Direct access to nitrogen-containing functional groups is indispensable in the preparation of biologically important molecules. Amination methods such as nucleophilic substitution, reductive amination, and metal-catalyzed amination reactions (e.g. allylic substitution, hydroamination, and C–N cross-coupling reactions) are widely used for amine synthesis.^1,2 Electrophilic amination requires the use of electrophilic aminating reagents, such as metal–nitrene equivalents, or oxaziridines as nitrogen sources, resulting in a net addition of an amino group to the electron-rich functionalities of the substrate.^3–8 Conventionally, the dirhodium-nitrene chemistry enables intramolecular amination of the inert C(sp³)–H bond to form a C–N bond via intermolecular nitrene transfer,⁹ and this condition was applied to the synthesis of NH-sulfoximines from sulfoximes¹⁰ and the direct preparation of NH-aziridines and anilines from alkenes and arenes,^11,12 which have been broadly applied to organic synthesis (Scheme 1A).¹³ On the other hand, iodonitrene¹⁴ generated in situ from the reaction between hypervalent iodine(III) reagents and ammonia or its surrogates has recently been introduced as a promising electrophilic aminating reagent (Scheme 1B). The synthesis of NH-sulfoximines (Bull, Luisi and co-workers, 2016),¹⁴ the synthesis of diazirines from unprotected amino acids (Reboul and coworkers, 2019),¹⁵ and the contractive synthesis of cyclobutanes from pyrrolidines (Antonchick and coworkers, 2021)¹⁶ revealed the novel reactivity of iodonitrene distinguishing it from the precedent metal-nitrene chemistry. The use of iodonitrene as an electrophilic aminating reagent not only provides a reactive nitrene species ready for nitrogen transfer, but also circumvents the use of metals and activated explosive reagents, such as O-mesitylenesulfonyl-hydroxylamine (MSH).¹⁷ Bull, Luisi and co-workers disclosed the evidence of iodonitrene and possible intermediates (PhI=NH),¹⁴ for instance, iminoiodinane 1a and the unprecedented iodonitrene 1b (PhI=N⁺) via mass spectrometric analysis and isotopic labeling using ¹⁵N¹⁸ (Scheme 1C). However, no evidence of any reactive intermediates was found throughout the NMR studies.¹⁹

Scheme 1 (A) Rhodium catalyzed amination reactions involving dirhodium nitrene transfer.^10–12 (B) Some examples of amination reactions using iodonitrenes as electrophilic aminating reagents.^9,15 (C) The proposed mechanism of iodonitrene formation.⁹

Our group^20–27 is engaged in the novel method development using hypervalent iodine(III) chemistry.^28–35 Despite a personal account and a review on NH-sulfoximines which was reported by the Bull group and the Luisi group,^36–38 no review has been published, to the best of our knowledge, discussing the chemistry of iodonitrene. We are motivated to provide a concise minireview, highlighting iodonitrene and its application in organic synthesis. This minireview could be useful to synthetic scientists in method development and natural product synthesis and the pharmaceutical industry. Finally, we discuss the directions and prospects for the innovation of new reactions and potential applications in organic synthesis.

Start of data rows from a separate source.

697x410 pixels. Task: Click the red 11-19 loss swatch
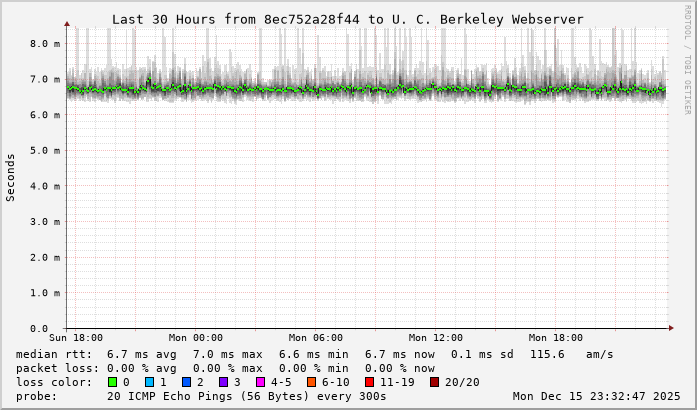(x=369, y=382)
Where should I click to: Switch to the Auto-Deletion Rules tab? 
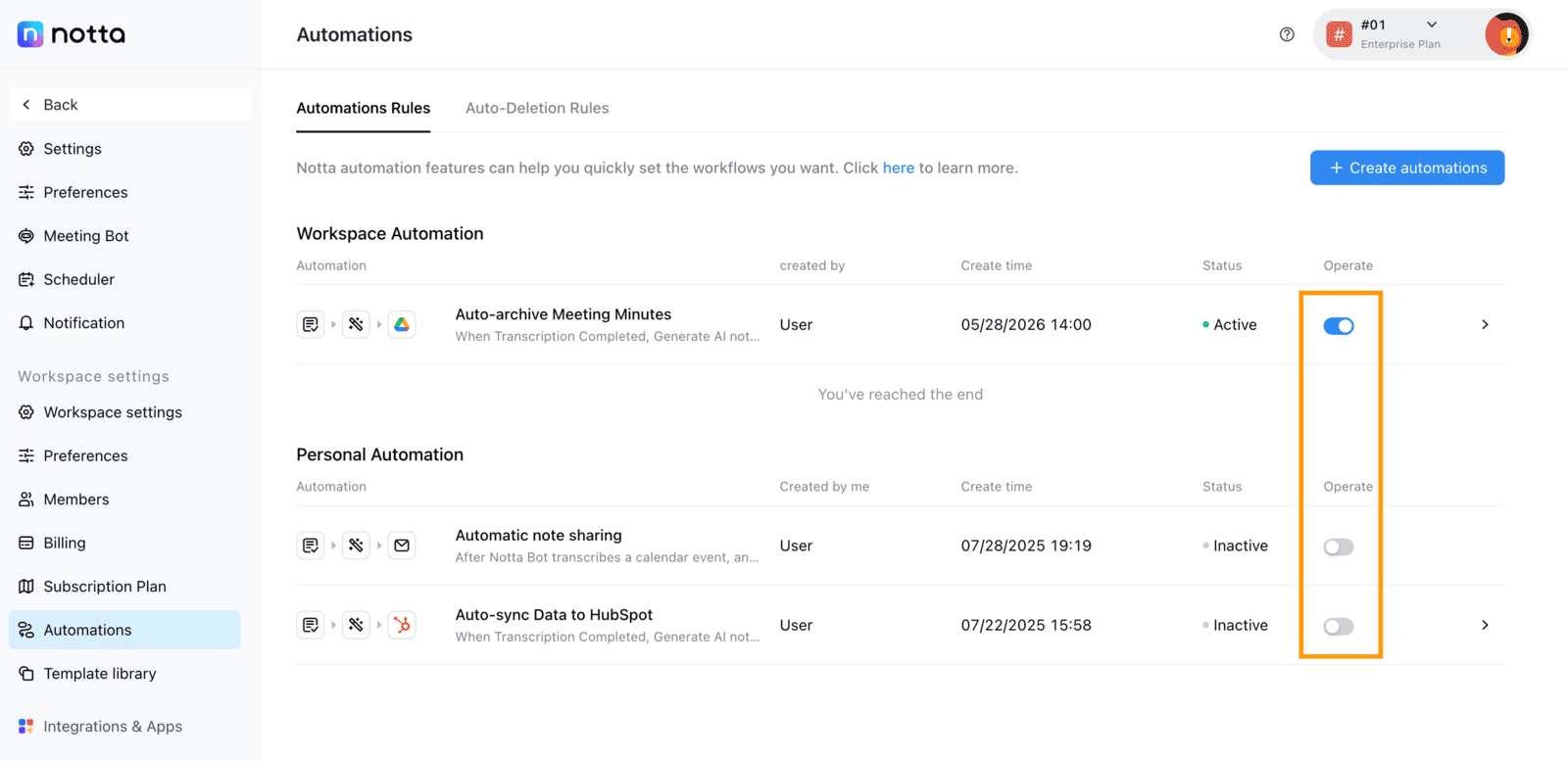[537, 108]
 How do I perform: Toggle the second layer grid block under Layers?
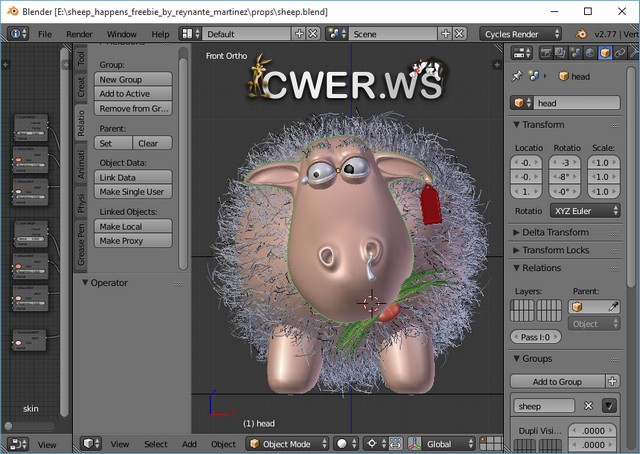[549, 311]
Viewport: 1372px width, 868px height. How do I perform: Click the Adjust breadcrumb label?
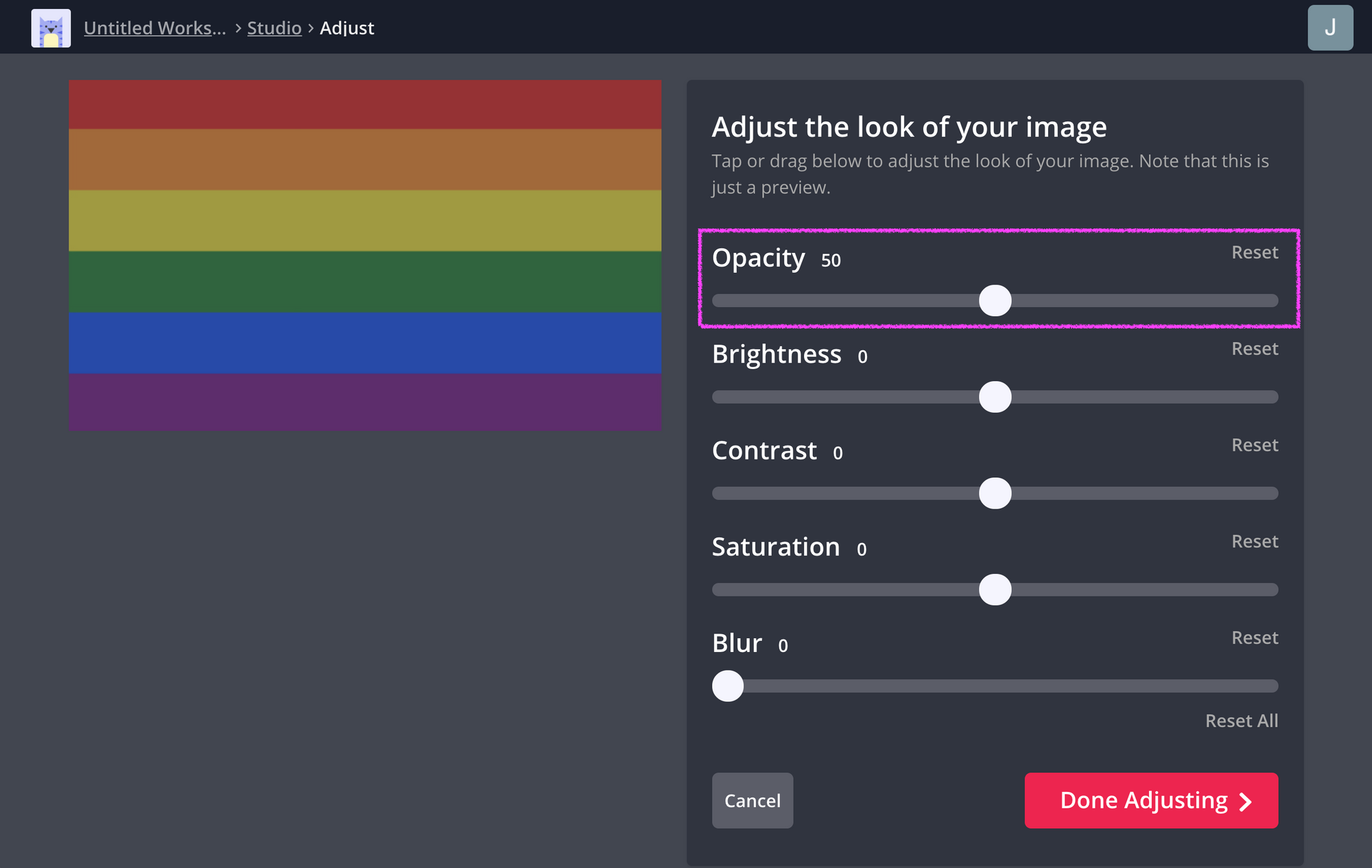coord(346,28)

2. Electrophilic amination of sulfur-containing compounds

Sulfur-containing compounds possess significant biological profiles and appear as important elements in drug discovery.³⁹ For instance, sulfoximines are present as essential functional groups in drug candidates such as compound AZD6738 (Scheme 2, inset) from AstraZeneca.⁴⁰ Directing the transfer of the NH group from iodonitrene to sulfoxides gives NH-sulfoximines in one step. With the oxidizing power of the hypervalent iodine(III) reagent, oxidation of the sulfur atom could take place before and/or after the nitrogen transfer from iodonitrene. In this section, the direct NH-group transfer to sulfoxides and sulfonamides is discussed. Moreover, the sequential NH-group transfer accompanied by the oxidation of sulfides, thiols, and sulfonamides is elaborated.

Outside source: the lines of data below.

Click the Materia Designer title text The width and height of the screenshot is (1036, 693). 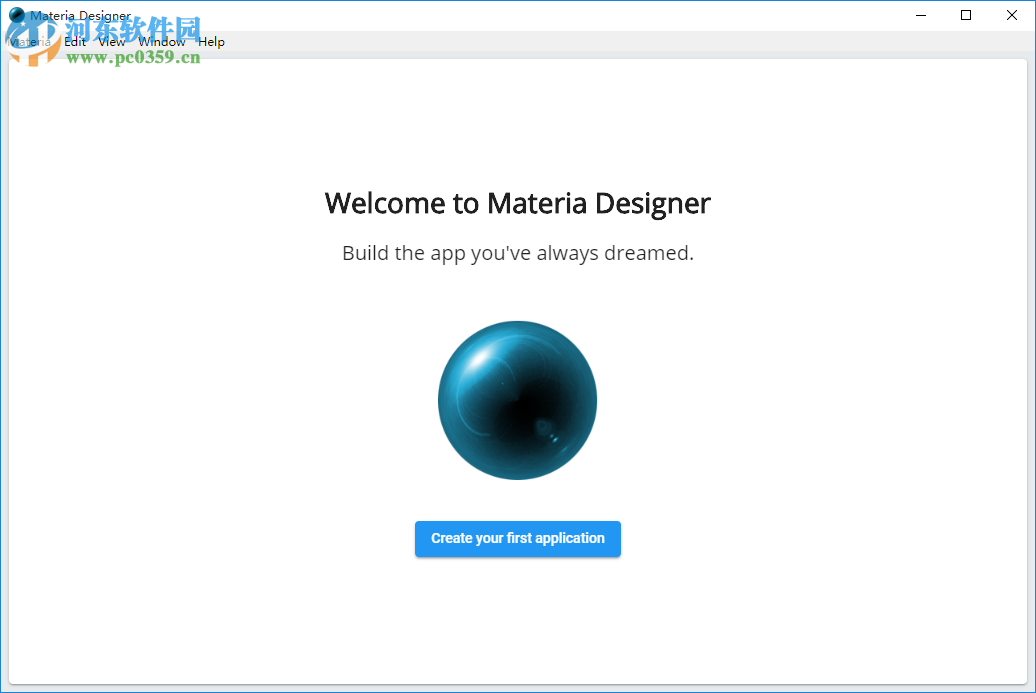pyautogui.click(x=79, y=15)
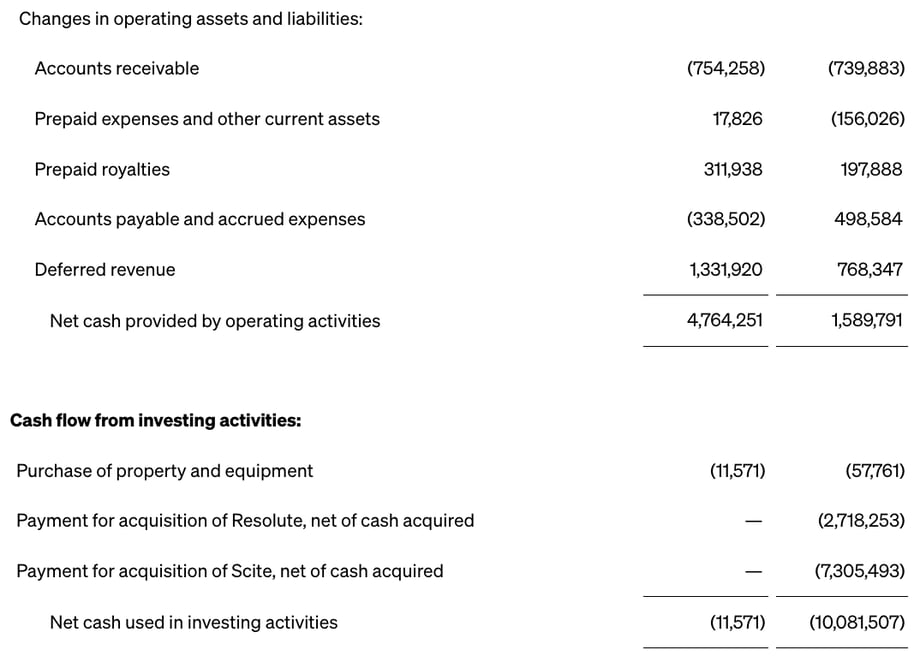Click "Cash flow from investing activities" bold heading

(x=156, y=420)
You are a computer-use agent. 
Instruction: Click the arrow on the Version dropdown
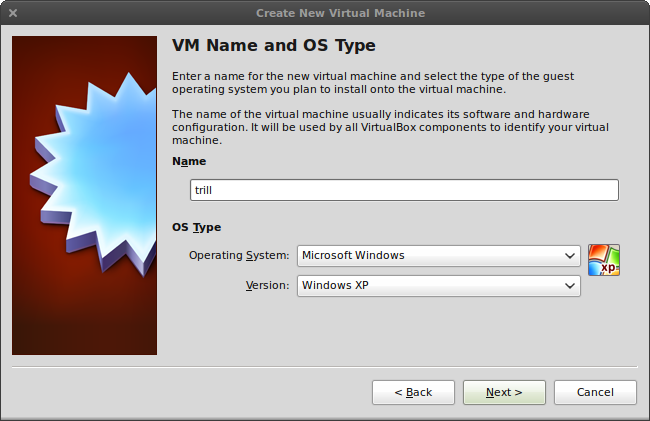(x=569, y=286)
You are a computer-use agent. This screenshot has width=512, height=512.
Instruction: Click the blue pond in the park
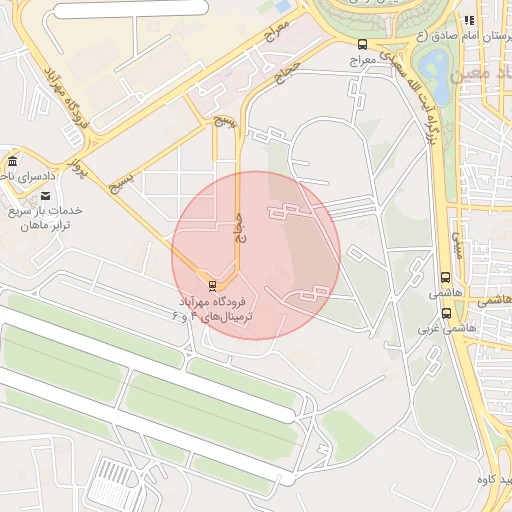(x=435, y=77)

Scheme 2 Direct NH-group transfer to sulfoxides producing NH-sulfoximines.¹⁴

2.1 Direct NH transfer to sulfoxides

In 2016, Luisi, Bull and co-workers reported the direct transfer of the NH-group from iodonitrene to sulfoxides to afford NH-sulfoximines¹⁴ (Scheme 2). Under the standard conditions, the iodonitrene generated in situ from the reaction between phenyliodine(III) diacetate (PIDA) and ammonium carbamate⁴¹ promoted a NH-group transfer to produce various NH-sulfoximines. Both aryl-substituted and alkyl-substituted sulfoxides carrying different reactive groups, such as ketones, free alcohols, and benzothiazoles, gave sulfoxides 2a–2e from decent to good yields. When methyl p-tolylsulfoxide 2f was used as the starting material, the stereospecific NH-group transfer took place under standard conditions and gave sulfoximine (S)-2g in 89% yield with 97 : 3 er. Mechanistically, the authors proposed that the nitrene transfer from iodonitrene (i.e. “[N]”) to sulfoxide 2h may generate an iodonium salt 2i. Further oxidation of 2i by free phenyliodine(III) diacetate followed by workup afforded NH-sulfoximines 2j.

2.2 Direct NH transfer to sulfinamides

Later, one-pot conversion of sulfinamides to sulfonimidamides via transfer of the electrophilic NH-group was reported by Stockman, Lücking, and co-workers (Scheme 3).⁴² Under the optimized conditions, sulfonimidamides (3a to 3d) were formed from sulfinamides in good to high yields. The replacement of the aryl substituents of tertiary sulfonamides by the 3-pyridinyl group (3c) or cyclohexyl group (3d) was tolerated. Importantly, the NH-group transfer to chiral sulfinamide 3e (51% ee) proceeded stereospecifically to give NH-sulfonimidamide 3f with 48% ee.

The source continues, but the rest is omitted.